**Work instruction:** Only the lines from the one containing "How do I perform: Zoom" through the last line of the material should be returned, each exactly as it stands.

**Provided information:**
>>>>
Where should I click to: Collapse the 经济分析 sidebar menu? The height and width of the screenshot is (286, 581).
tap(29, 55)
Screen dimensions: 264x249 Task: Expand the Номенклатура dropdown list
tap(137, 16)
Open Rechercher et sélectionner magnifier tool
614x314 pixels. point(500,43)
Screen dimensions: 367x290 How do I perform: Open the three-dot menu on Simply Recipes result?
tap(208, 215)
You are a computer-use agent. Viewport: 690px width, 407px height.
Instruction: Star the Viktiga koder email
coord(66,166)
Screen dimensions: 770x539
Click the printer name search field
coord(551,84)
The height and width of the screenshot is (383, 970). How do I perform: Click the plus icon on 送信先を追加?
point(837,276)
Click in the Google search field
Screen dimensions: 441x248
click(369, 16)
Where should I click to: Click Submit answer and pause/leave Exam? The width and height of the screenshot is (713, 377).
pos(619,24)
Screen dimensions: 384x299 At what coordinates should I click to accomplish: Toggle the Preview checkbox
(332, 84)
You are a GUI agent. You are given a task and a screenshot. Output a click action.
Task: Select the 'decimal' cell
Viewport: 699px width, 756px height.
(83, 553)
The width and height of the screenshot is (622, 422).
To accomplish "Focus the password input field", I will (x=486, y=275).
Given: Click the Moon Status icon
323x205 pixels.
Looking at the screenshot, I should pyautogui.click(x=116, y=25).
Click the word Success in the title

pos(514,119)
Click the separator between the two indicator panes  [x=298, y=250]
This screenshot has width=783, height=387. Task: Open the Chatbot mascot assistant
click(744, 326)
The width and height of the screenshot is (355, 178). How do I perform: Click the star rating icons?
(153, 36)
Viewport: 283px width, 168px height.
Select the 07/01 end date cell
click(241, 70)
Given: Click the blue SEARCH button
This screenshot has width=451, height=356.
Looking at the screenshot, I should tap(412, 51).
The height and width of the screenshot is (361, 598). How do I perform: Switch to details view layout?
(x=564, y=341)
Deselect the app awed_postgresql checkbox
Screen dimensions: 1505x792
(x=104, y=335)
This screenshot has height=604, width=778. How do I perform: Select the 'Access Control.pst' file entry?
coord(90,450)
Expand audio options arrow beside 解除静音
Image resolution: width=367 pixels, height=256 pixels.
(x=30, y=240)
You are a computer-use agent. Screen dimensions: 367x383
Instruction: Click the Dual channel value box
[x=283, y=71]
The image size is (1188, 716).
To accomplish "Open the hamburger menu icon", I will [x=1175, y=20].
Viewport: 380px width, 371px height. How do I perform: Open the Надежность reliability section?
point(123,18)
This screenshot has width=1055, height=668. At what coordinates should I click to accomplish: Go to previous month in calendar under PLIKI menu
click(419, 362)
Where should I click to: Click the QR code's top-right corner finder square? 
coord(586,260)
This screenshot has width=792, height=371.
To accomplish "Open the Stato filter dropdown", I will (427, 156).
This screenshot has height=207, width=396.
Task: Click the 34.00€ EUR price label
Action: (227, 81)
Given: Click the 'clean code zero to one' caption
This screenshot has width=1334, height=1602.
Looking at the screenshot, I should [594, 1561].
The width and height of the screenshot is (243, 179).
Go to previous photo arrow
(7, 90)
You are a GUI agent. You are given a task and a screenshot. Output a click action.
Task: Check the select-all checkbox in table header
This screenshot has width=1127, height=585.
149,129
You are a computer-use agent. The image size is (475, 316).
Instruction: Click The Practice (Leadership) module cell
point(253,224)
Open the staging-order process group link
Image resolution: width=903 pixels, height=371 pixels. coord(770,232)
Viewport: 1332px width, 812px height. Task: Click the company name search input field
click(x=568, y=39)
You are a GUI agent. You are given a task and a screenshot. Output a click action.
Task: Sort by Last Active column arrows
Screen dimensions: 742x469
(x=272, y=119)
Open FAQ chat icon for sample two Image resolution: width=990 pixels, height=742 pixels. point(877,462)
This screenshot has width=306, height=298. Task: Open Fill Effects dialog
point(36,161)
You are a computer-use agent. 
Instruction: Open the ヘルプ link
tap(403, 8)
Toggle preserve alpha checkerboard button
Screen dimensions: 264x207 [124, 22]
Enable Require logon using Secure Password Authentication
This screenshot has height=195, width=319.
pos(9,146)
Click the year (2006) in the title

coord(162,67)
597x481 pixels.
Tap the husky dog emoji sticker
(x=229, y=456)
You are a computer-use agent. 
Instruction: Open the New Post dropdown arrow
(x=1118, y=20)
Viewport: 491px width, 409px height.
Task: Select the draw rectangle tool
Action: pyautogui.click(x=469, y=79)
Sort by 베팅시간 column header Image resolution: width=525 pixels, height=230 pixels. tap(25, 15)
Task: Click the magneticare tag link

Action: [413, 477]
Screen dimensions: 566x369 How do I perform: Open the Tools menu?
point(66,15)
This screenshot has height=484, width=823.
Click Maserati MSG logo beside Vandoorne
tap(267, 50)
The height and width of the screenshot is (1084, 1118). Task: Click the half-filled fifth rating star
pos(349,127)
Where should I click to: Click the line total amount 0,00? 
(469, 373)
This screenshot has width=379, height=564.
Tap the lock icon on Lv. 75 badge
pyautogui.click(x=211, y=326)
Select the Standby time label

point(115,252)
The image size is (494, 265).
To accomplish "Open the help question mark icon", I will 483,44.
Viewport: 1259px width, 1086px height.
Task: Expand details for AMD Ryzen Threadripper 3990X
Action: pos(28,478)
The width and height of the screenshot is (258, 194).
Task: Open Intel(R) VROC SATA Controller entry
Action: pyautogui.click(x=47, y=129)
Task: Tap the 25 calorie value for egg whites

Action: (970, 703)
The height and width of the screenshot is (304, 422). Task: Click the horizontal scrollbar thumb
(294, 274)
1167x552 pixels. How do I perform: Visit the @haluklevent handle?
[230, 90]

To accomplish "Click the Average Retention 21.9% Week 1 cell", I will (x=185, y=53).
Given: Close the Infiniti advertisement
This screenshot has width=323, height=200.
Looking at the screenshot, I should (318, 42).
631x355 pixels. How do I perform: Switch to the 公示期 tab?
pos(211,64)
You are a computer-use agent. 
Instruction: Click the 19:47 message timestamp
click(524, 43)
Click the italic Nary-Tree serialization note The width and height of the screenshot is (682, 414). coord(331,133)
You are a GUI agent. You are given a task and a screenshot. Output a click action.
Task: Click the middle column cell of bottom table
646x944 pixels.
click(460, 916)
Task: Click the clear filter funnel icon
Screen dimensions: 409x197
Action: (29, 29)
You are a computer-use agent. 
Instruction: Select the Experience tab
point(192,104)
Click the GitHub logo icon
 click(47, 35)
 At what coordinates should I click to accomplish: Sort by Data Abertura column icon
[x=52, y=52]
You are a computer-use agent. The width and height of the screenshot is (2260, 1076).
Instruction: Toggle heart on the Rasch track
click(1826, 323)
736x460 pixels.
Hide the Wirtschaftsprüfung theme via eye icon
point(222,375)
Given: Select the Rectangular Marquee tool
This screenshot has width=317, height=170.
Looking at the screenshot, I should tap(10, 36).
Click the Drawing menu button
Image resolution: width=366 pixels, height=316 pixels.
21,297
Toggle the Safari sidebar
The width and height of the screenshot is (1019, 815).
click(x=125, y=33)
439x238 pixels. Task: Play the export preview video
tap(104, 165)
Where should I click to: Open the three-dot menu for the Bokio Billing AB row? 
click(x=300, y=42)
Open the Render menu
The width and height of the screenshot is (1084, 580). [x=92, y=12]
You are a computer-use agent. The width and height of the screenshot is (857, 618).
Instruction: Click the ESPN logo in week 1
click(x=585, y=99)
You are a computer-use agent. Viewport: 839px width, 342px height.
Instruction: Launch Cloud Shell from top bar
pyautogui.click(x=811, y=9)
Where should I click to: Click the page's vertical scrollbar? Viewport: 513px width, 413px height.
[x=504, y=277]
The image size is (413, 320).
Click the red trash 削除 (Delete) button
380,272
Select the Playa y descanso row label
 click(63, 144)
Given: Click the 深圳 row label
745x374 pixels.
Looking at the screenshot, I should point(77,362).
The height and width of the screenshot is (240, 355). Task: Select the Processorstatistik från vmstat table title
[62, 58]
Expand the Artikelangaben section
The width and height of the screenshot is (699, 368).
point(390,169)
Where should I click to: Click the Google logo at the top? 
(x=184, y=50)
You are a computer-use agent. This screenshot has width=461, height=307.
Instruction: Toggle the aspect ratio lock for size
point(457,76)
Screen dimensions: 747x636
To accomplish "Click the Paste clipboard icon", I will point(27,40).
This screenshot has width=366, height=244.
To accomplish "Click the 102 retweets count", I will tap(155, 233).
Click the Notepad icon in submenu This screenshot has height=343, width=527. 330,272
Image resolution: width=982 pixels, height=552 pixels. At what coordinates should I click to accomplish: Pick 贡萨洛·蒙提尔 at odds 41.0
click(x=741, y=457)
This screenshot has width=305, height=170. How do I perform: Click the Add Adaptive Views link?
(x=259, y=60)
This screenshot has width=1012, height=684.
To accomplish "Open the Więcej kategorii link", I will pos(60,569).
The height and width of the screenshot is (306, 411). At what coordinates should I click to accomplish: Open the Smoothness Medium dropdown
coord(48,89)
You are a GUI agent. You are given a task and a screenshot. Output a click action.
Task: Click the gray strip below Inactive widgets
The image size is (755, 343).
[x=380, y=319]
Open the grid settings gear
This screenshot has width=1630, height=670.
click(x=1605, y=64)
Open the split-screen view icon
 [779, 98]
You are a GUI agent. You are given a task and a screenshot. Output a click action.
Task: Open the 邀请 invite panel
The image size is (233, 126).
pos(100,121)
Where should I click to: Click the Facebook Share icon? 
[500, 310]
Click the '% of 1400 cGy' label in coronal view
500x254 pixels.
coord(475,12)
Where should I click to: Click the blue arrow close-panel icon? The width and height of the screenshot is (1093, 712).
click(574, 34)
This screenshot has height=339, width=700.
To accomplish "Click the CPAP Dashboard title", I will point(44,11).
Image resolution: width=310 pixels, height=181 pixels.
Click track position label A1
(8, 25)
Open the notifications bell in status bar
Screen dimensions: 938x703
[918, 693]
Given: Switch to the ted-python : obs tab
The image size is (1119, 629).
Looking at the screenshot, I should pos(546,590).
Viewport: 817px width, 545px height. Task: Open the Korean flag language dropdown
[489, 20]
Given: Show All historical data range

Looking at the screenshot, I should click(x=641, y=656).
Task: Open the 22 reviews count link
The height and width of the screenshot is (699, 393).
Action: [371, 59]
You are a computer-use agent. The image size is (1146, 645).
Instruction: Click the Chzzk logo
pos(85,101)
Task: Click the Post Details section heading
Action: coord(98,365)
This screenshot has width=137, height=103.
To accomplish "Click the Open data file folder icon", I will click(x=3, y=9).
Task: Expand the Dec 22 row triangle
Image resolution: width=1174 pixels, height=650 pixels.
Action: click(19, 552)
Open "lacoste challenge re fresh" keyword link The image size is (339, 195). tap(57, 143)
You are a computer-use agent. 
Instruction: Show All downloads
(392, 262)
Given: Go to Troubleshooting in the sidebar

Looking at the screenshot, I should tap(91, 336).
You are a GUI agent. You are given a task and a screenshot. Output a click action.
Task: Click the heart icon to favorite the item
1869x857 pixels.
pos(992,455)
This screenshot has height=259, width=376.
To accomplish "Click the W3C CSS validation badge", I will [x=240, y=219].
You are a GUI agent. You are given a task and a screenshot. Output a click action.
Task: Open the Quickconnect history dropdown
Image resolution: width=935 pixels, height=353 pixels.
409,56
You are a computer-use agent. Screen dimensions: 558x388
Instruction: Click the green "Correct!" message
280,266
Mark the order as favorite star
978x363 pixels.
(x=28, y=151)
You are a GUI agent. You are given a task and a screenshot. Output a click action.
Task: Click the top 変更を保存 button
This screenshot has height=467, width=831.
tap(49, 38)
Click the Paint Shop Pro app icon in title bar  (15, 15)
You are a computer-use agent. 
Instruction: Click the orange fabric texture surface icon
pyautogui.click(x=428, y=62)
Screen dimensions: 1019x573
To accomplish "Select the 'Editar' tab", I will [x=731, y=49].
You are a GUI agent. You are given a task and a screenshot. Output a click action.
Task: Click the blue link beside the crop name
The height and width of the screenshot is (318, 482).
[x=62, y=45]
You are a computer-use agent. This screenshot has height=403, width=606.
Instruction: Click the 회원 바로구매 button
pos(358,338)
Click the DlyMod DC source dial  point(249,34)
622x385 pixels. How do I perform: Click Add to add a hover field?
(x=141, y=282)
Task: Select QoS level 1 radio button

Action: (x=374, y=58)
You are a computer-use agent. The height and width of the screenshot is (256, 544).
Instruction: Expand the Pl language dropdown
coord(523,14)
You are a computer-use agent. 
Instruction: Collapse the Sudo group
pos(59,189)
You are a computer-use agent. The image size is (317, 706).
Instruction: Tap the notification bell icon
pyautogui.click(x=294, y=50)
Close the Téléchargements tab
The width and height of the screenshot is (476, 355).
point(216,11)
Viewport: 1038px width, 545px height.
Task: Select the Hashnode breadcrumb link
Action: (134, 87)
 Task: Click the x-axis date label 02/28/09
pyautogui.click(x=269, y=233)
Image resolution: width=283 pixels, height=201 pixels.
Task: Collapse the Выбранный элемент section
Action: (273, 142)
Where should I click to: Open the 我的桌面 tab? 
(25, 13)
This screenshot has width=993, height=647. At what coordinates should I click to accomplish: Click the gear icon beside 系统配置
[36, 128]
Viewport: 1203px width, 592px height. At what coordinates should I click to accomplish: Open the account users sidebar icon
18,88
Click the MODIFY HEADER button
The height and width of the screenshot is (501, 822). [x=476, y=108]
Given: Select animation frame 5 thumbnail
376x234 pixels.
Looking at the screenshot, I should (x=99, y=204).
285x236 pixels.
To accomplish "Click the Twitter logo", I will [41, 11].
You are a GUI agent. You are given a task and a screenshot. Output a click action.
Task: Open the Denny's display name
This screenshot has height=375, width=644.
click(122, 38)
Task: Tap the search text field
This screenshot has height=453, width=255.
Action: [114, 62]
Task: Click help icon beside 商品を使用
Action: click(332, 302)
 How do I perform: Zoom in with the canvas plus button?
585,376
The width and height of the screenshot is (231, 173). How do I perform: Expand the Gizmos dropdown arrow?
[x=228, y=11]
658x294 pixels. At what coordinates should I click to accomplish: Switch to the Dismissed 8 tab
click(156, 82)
<<<<
**Your response:**
 How do I perform: Zoom in with the canvas plus button?
585,376
The width and height of the screenshot is (231, 173). How do I perform: Expand the Gizmos dropdown arrow?
[x=228, y=11]
658x294 pixels. At what coordinates should I click to accomplish: Switch to the Dismissed 8 tab
click(156, 82)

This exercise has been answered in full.